Both the peremptory exceptions of no right and no cause of action present questions of law requiring a de novo review by appellate courts. La. C.C.P. art. 927; Skannal, supra; Taylor v. Dowling Gosslee & Associates, Inc., 44,654 (La.App.2d Cir.10/07/09), 22 So.3d 246, writ denied, 09–2420 (La.02/05/10), 27 So.3d 299.
The majority of plaintiffs' assignments of error are related to the trial court's no right of action ruling as to Chevron, Merit & Devon. Defendants have likewise devoted the majority of their arguments on appeal to this ruling.
The oil leases covering the property date back to the 1940's and remain in effect today due to production. All mineral rights were retained by the family of the original lessor (Pasternack) in the deed of sale to the Funderburgs. The 2004 deed of sale to plaintiffs from the Funderburgs does not include a specific assignment of the right to sue for property damages that may have occurred prior to their acquisition of the property.
Chevron's position, and that of the trial court, is that the owner of the land at the time of the alleged damages to the property is the person with the real and actual interest to assert a claim for damages to the land. They argue that the right to assert a claim for property damages is a personal right and is not transferred to new owners merely by the transfer of title to the land. La. C.C. art. 1764. In support they rely on the Third Circuit case of [2 Cir. 5] Lejeune Bros., Inc. v. Goodrich Petroleum Co., L.L.C., 06–1557 (La.App. 3d Cir.11/28/07), 981 So.2d 23, writ denied, 08–0298 (La.04/04/08), 978 So.2d 327.
The Third Circuit in Lejeune Bros., Inc., supra at 32, held that a claim for damages, whether it arises under a predial lease or a mineral lease, is a personal right which must be specifically assigned to run with the property. Therefore, plaintiffs, who did not acquire by specific assignment any rights to pre-acquisition property damages, have no claim for property damages that may have occurred prior to their purchase of the land in question.

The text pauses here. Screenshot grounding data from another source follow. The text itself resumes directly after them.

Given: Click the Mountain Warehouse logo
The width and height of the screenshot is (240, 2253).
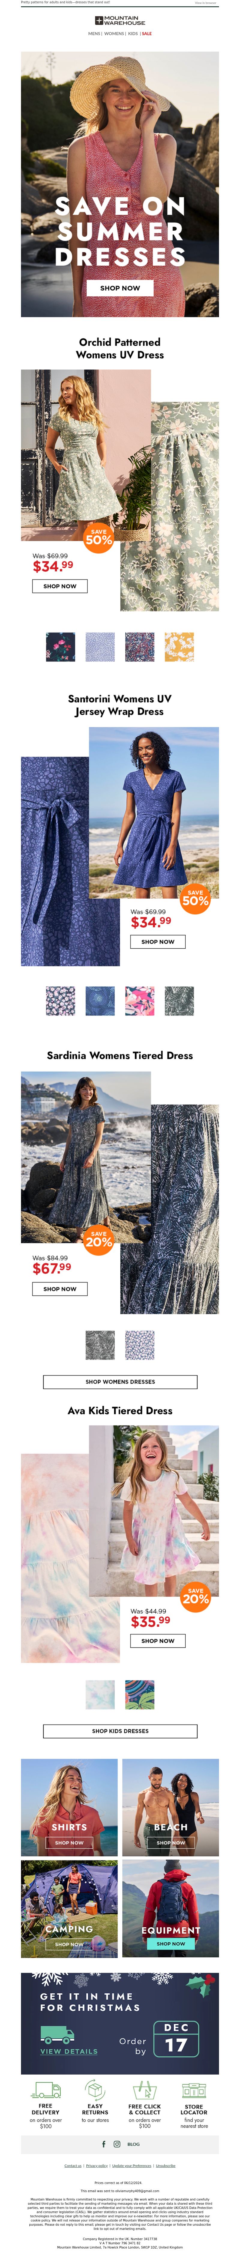Looking at the screenshot, I should [x=120, y=20].
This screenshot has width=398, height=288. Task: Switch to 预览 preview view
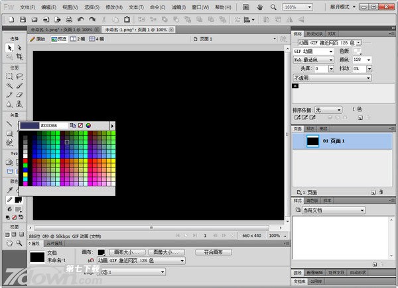(59, 39)
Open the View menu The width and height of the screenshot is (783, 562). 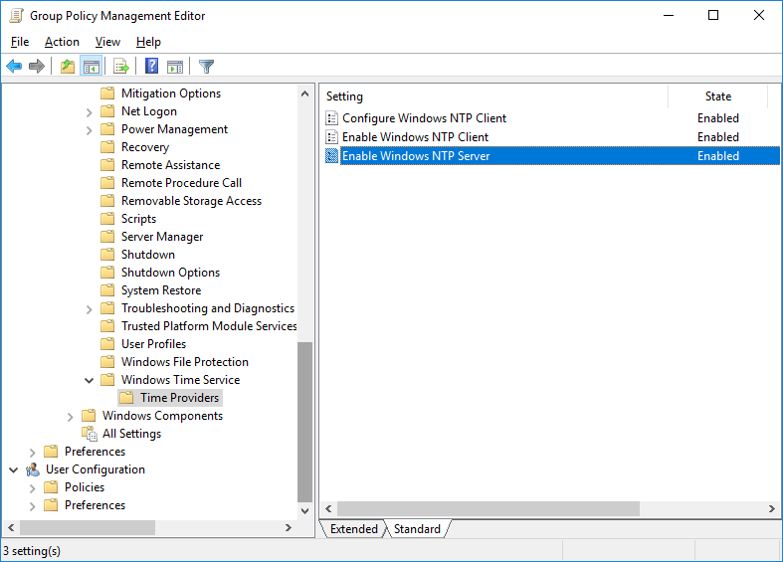(x=107, y=42)
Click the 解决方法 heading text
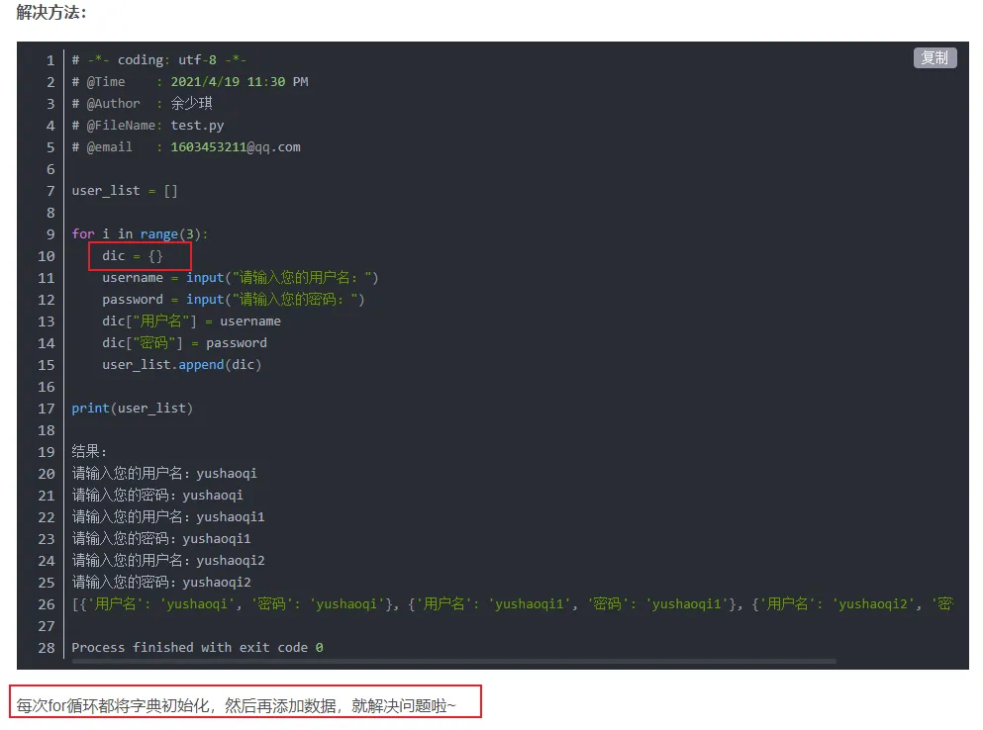983x730 pixels. [50, 13]
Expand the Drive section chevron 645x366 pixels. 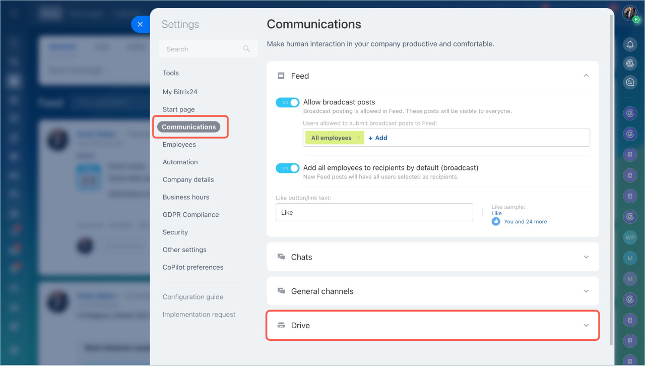coord(586,326)
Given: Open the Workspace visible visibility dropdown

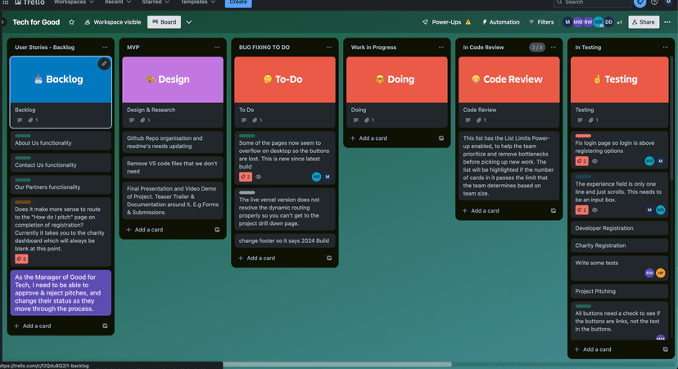Looking at the screenshot, I should point(112,22).
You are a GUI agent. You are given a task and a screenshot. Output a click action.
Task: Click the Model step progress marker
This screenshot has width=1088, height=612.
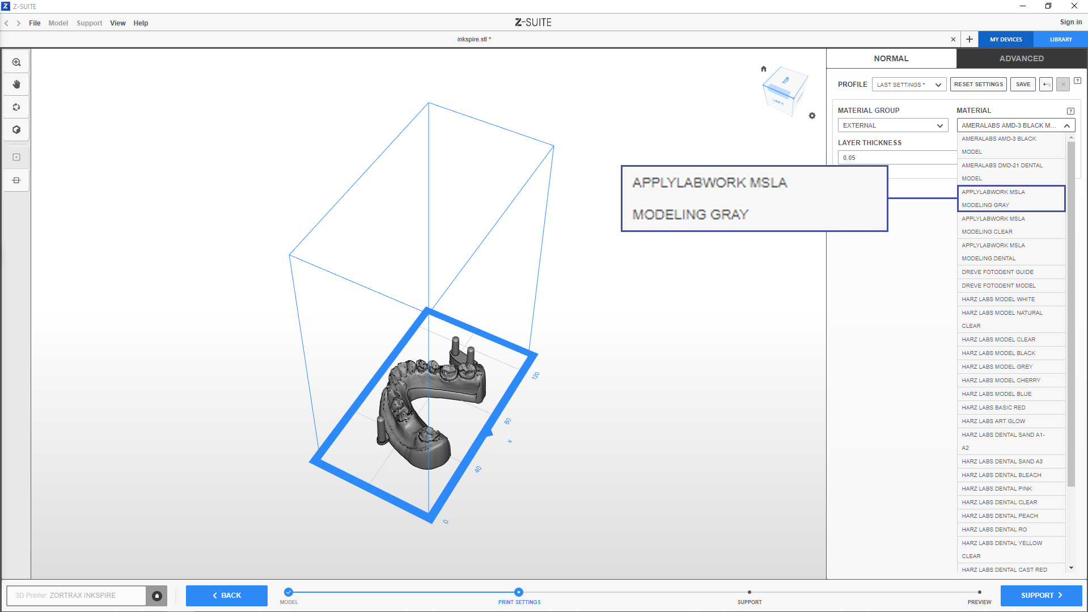[x=289, y=592]
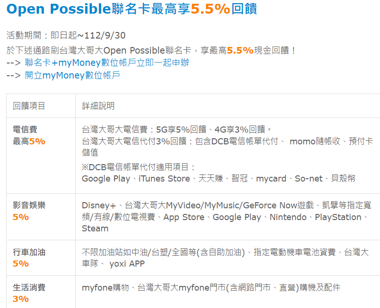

However, the First Circuit differed with the Third Circuit in Marin v. Exxon Mobile Corporation, 08–1724, 2009 WL 7004332 (La.App. 1st Cir. 09/30/09) ( ), writs granted, 09–2368 and 2371, (La.02/26/10), 28 So.2d 262. In Marin, Exxon challenged the trial court's denial of its peremptory exception of no right of action. Exxon claimed that plaintiffs had no right, whether based in tort or contract, to sue for pre-acquisition damages. The First Circuit affirmed the trial court stating:
With respect to the pre-acquisition contract claims, Exxon asserts that to have any right of action to enforce any express or implied obligation in a mineral lease, the Breauxs were required to prove that they were a party to the mineral lease or were specifically assigned the right by the lessor. Breaux admitted that he purchased only the surface rights and was not specifically assigned any interest in the mineral rights that are the subject of the lease. Exxon relies on the Third Circuit opinion in Lejeune Brothers, Inc., 981 So.2d at 32, for its proposition that tort and/or contract claims for damages to real property arising from oil and gas operations conducted under a mineral lease constitute a personal right that does not run with the property. As such, a party who purchased property from a mineral rights lessor cannot recover from the lessee for property...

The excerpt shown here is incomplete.